He was the son of an Irish immigrant.
His father, Malta Forrest, had founded l'Entreprise Générale Malta Forrest (EGMF) in 1922 in Katanga Province in the south of the Belgian Congo. The company started as a transport company, then moved into mining and then into civil engineering. In 1968 it became a limited liability company, with George Forrest and his adoptive brother Victor Eskenazi-Forrest as Managing Directors. In 1986, after his brother died, George Forrest took full control. He created the George Forrest International Group in 1995.

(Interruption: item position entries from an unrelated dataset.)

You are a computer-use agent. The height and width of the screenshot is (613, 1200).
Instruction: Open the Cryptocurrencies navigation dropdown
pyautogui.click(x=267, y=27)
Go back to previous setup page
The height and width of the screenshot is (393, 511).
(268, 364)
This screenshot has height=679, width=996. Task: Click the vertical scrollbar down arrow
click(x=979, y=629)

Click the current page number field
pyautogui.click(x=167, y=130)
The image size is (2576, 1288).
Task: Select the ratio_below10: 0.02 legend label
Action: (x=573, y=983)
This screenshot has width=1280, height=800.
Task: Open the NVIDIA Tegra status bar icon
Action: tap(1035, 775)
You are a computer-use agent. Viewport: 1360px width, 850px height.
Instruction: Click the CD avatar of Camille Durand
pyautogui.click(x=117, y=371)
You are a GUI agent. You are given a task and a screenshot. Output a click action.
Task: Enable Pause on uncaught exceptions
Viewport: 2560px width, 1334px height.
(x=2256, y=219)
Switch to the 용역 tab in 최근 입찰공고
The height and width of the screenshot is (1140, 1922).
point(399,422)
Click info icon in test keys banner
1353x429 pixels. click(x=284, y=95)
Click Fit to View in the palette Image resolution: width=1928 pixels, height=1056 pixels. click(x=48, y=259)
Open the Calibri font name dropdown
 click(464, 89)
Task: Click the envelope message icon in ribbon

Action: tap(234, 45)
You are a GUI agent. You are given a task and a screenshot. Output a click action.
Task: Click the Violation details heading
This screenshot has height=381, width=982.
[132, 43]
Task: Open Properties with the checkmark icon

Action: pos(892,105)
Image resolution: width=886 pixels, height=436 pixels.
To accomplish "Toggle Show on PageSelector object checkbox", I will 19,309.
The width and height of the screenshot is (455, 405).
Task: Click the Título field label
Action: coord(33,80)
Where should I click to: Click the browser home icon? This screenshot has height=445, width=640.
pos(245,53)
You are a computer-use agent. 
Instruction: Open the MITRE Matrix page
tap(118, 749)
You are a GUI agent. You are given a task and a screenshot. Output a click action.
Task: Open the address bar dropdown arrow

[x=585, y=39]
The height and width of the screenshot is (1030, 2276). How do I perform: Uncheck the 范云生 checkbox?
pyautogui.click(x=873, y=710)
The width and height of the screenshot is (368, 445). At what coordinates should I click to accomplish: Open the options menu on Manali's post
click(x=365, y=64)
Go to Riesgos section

In the early 2000s his company acquired several major cement production facilities, which should benefit from construction demand with the end of the Second Congo War in 2003.
Forrest's DRC operations grew to include 9,500 direct employees and 15,000 subcontractors.
Forrest is a sponsor of Dialogues, a non-profit association that promotes the visual arts in Lubumbashi and supports the city’s museum. He also owns the Grelka Biano Ranch, with 30,000 head of cattle and 800 local employees.

==Controversies==

In December 2001 the United Nations asked a panel of experts to investigate the illegal exploitation of natural resources and other forms of wealth of the Democratic Republic of the Congo. The panel's report was issued in October 2002. In it they said George Forrest had long-standing ties to the establishment in the Democratic Republic of the Congo and described him as a member of the elite network of Congolese interests.